_Source document_
-- Opening Marker --
Courtesy of the Janssens

The strategy worked. They locked in a mortgage just above 3%, which is less than half what home loans are today. Though her husband got a pay bump, they're still not as far ahead as they hoped to be, especially with two kids.

 "Between the cost of living going up and the cost of medical care, we're still playing catchup," Janssen said. 

A family would have needed an average income of $58,000 to qualify for the median-priced home at the average mortgage rate in September 2021, according to the National Association of Realtors. One year later, that same family would need an income of at least $91,000 to qualify. In many metropolitan areas, a median-priced home requires an annual income of over $200,000. 

Resources for affordable housing 

Though it's not always an option to move in with parents or roommates to lower housing costs, more young Americans are doing it because of costs. Especially during the pandemic, many families moved out of cities to find cheaper housing, and some enrolled in incentivized relocation programs to receive bonuses to move. 

"It's going to take a lot of resources to fully address the housing crisis," said Saadian. To that end, the NLIHC encourages local governments to implement better zoning, land-use regulations and renter protections and also campaigns for more federal funds to build affordable housing. Much of the organization's lobbying effort focuses on getting Congress to allocate more to the National Housing Trust Fund, which would provide grants to build affordable housing, and to expand federal, state and local rental assistance to the most vulnerable populations.
-- Closing Marker --
_Data excerpts_
-- Opening Marker --
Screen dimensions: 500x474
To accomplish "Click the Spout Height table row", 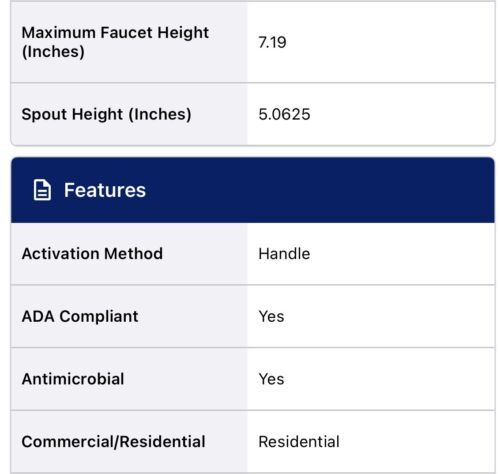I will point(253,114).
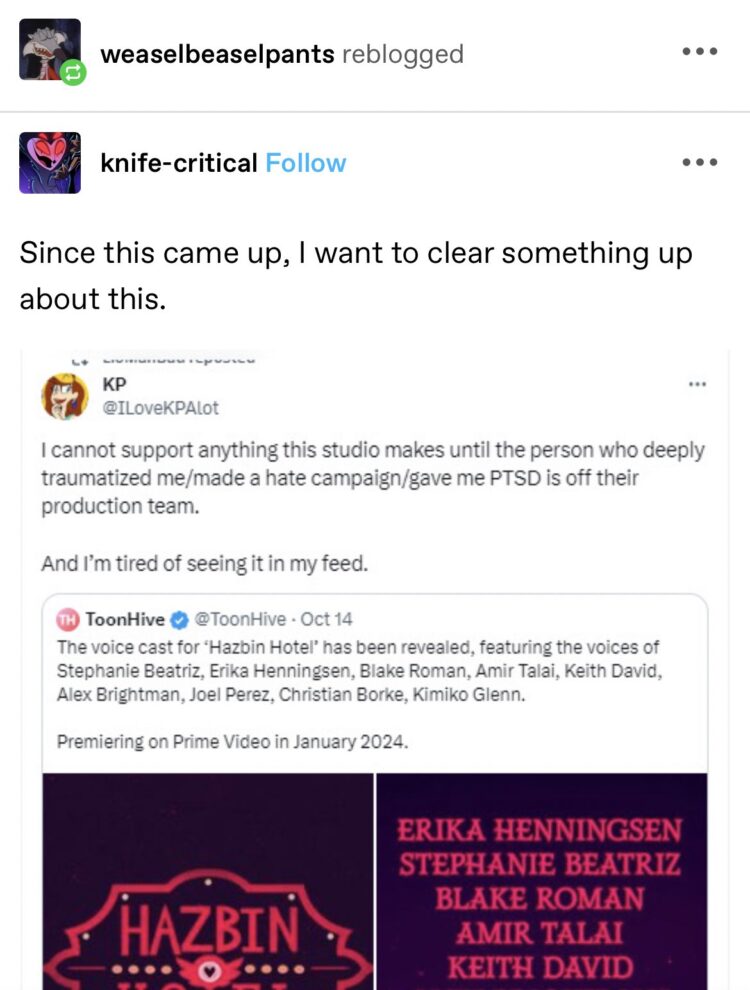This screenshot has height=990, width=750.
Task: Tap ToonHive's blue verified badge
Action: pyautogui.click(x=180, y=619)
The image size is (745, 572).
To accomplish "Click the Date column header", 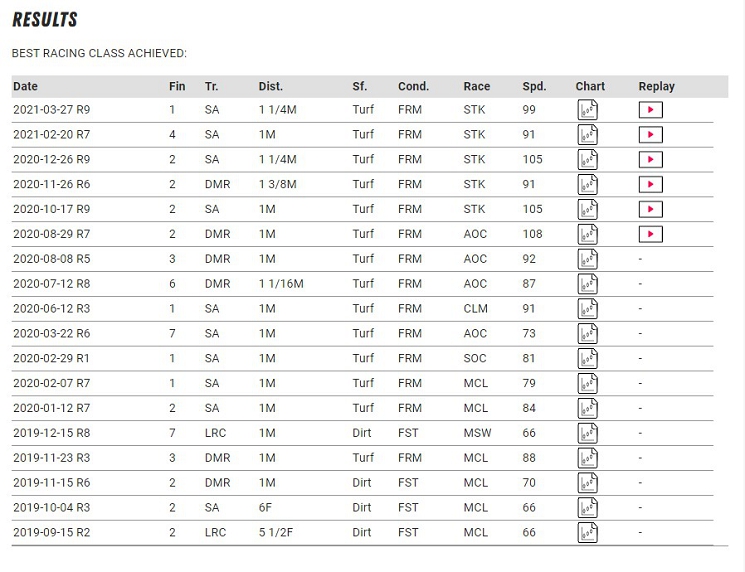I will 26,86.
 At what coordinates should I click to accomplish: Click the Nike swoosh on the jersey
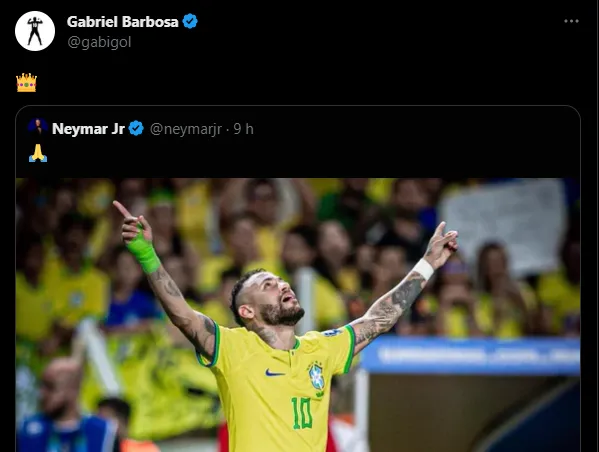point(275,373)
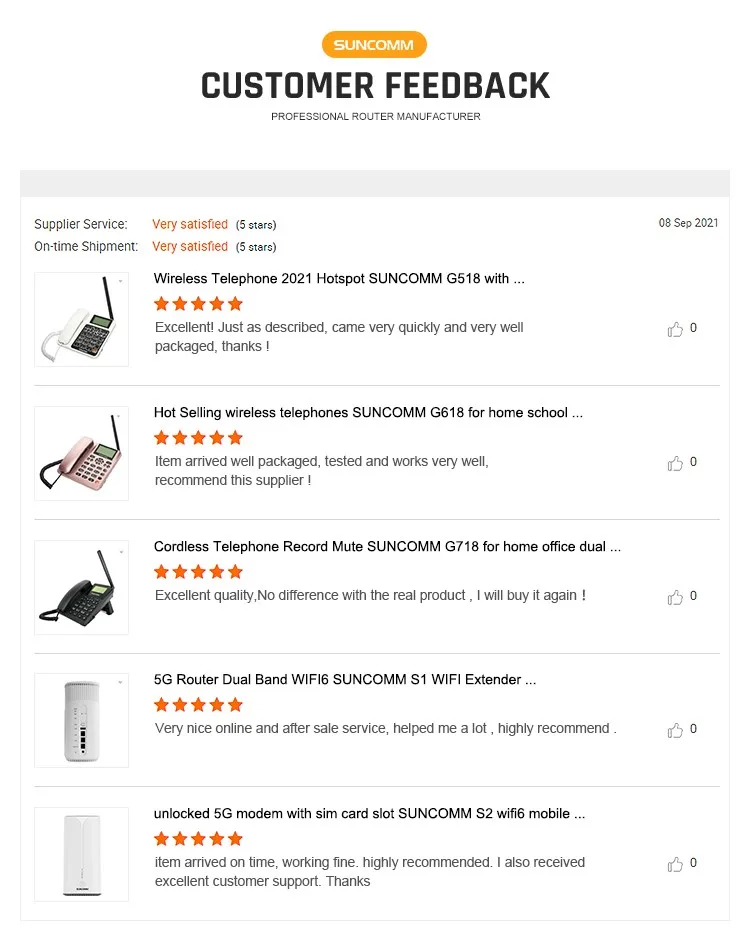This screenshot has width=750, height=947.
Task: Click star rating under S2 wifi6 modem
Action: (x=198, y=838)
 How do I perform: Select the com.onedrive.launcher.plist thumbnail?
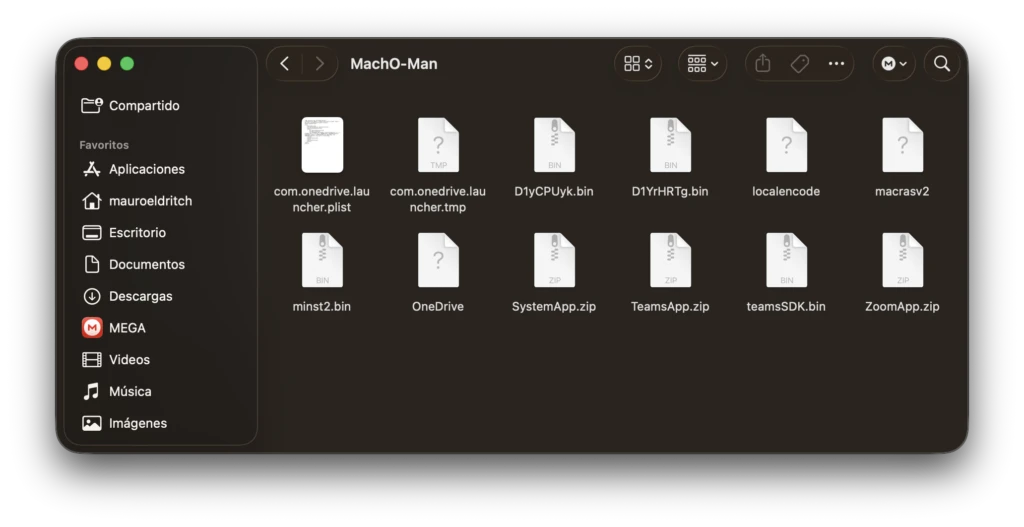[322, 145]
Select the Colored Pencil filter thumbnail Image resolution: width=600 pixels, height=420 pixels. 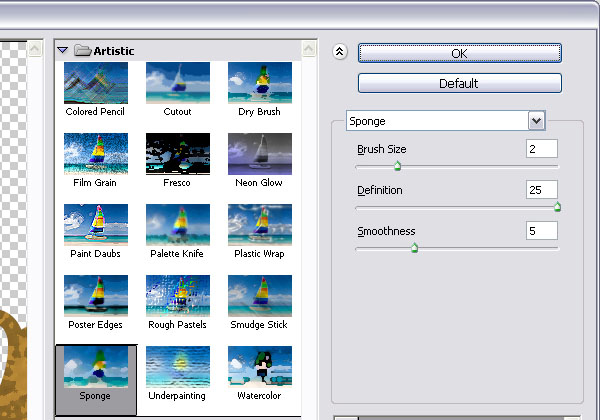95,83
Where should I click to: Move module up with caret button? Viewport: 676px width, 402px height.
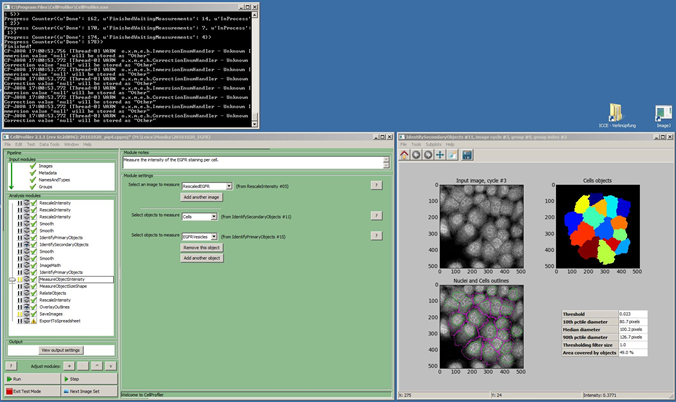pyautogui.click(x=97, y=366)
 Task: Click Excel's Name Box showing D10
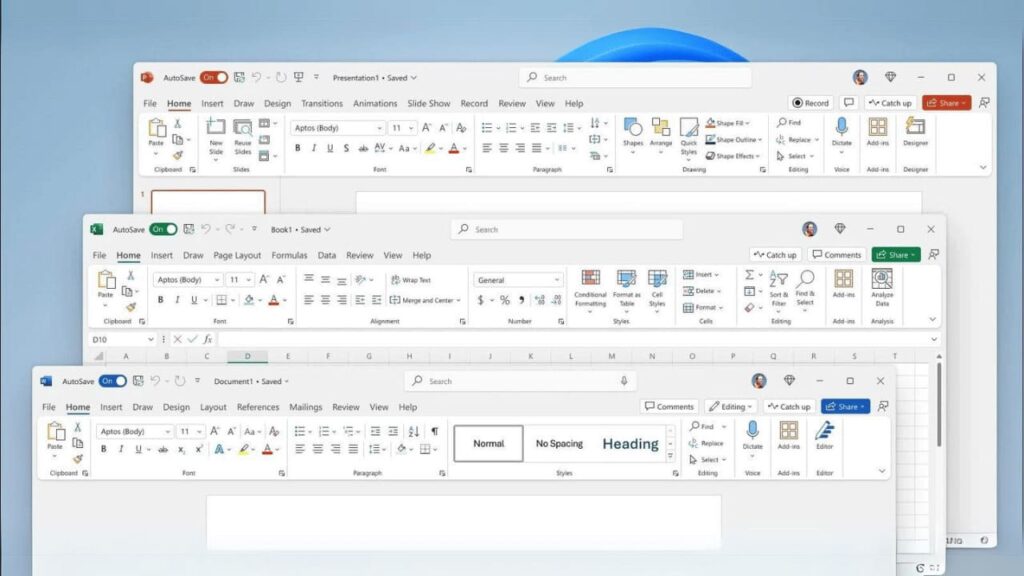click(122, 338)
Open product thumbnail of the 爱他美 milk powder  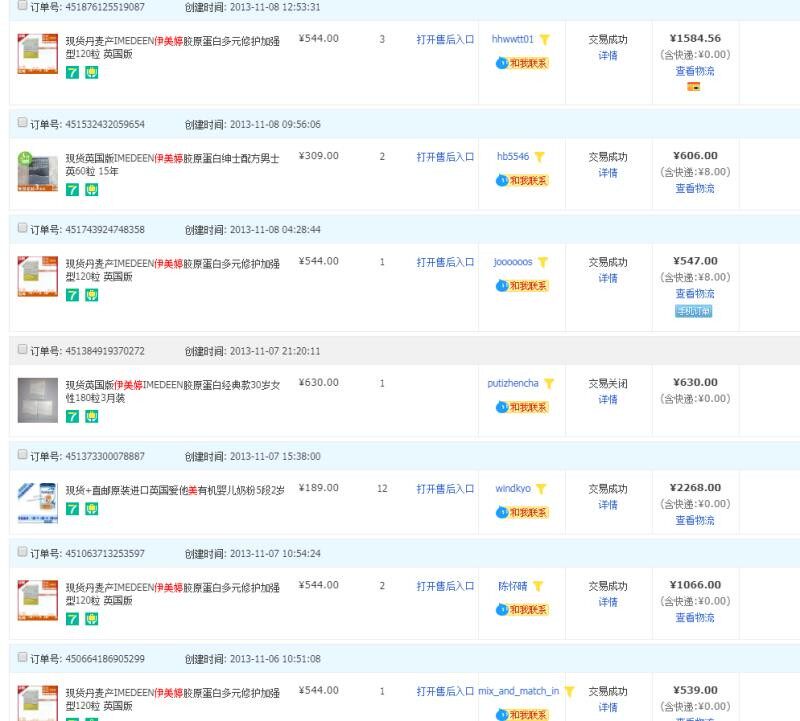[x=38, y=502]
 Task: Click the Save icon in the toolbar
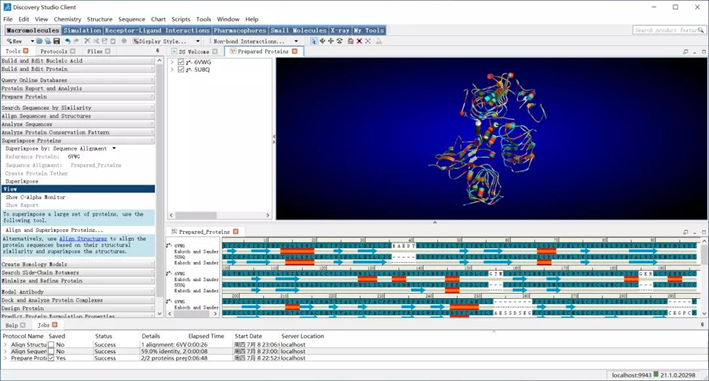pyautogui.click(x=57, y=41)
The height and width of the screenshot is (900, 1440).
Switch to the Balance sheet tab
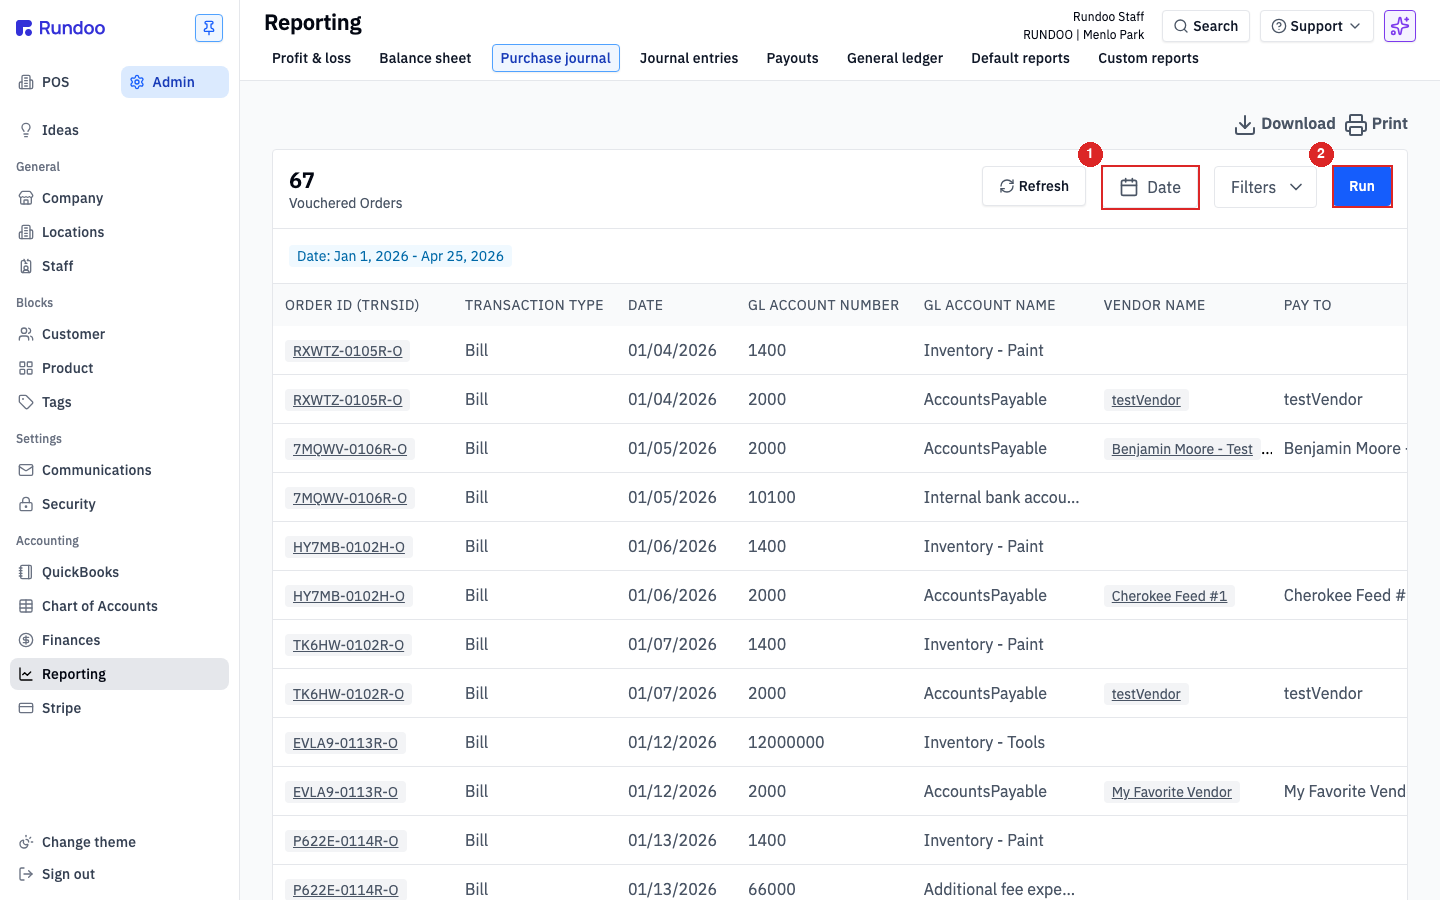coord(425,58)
-- Closing Marker --
_Work request 1_
Write out the passage of the housing affordability article between "A family would" and "bonuses to move.", inclusive.
_Work request 2_
Extend the housing affordability article past its final sentence.
The records were taken from a separate source.

_Task response 1_
A family would have needed an average income of $58,000 to qualify for the median-priced home at the average mortgage rate in September 2021, according to the National Association of Realtors. One year later, that same family would need an income of at least $91,000 to qualify. In many metropolitan areas, a median-priced home requires an annual income of over $200,000. 

Resources for affordable housing 

Though it's not always an option to move in with parents or roommates to lower housing costs, more young Americans are doing it because of costs. Especially during the pandemic, many families moved out of cities to find cheaper housing, and some enrolled in incentivized relocation programs to receive bonuses to move.

_Task response 2_
Many local housing advocates, outreach programs and legal aid organizations work to improve access to low-cost housing and to protect tenants when faced with eviction. Legal aid attorneys are incredibly important, Saadian noted, and tenants provided with legal counsel have greater odds of remaining in their residences. 

To learn about your rights or get legal counsel for a housing issue, Graetz recommends looking at state bar associations, the American Bar Association and LawHelp.org, or creating a tenants' union. The Eviction Lab at Princeton also has a sister organization called Just Shelter, which offers an interactive map that connects people to local housing-related resources.